Trade volumes between the United Kingdom and the European Union declined in January after Britain’s departure from the European Union and restrictions imposed to limit the spread of the Corona virus dealt a severe blow to the country’s fragile economy, with exports to the European Union decreased by 40.7% and imported goods by 28.8% compared to December.

The charts indicate a decline of 2.9% on a monthly basis in the country’s total economic output, and it is reported that Britain left the European single market on January 1, ending the era of free trade and customs duties that extended for nearly half a century, thus, the necessary paperwork will increase and border delays will be prolonged on both sides of the link between Britain and the Union.

The trade situation worsened after stockpiling operations before the implementation of the new trade laws, and economic analysts indicated that this drop in exports reflects the turmoil caused by Britain’s exit from the European Union.
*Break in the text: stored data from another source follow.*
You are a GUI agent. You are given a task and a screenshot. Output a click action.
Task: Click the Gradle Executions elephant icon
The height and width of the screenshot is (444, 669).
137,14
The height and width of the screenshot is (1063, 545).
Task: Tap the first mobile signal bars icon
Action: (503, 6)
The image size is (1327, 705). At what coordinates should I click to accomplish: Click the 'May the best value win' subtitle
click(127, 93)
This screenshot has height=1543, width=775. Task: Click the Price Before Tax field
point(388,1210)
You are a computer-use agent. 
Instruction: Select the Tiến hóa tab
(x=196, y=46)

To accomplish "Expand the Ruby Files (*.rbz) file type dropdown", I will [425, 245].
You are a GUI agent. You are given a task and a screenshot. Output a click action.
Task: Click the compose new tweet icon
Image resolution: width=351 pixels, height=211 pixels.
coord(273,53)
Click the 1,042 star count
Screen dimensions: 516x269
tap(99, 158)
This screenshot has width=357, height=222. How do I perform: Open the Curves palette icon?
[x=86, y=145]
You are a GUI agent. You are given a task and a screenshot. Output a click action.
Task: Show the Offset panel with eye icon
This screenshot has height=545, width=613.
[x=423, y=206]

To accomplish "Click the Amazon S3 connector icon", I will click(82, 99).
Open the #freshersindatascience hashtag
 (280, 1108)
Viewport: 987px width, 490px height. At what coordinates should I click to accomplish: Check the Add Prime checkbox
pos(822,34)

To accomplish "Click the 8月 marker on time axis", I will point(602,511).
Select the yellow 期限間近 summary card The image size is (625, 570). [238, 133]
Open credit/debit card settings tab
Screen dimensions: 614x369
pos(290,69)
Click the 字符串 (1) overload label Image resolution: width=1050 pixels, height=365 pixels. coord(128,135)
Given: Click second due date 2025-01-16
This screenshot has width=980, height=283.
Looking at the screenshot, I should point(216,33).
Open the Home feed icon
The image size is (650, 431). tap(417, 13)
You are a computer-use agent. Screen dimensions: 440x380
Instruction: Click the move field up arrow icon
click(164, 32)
Overall, UK exports decreased by 19.3% and imports decreased by 21.6%, which represents the largest monthly decline since records began in 1997, while shipments to countries outside the European Union witnessed a slight increase, and imports from countries outside the European Union decreased 8%.

But the EU is Britain’s closest and largest trading partner, accounting for a 40% share of its exports, and Brexit critics have said that it would be very difficult for trade with other countries to help offset the impact of trade barriers with the EU, but on the other hand, preliminary results suggest that Britain’s trade began to improve at the end of January.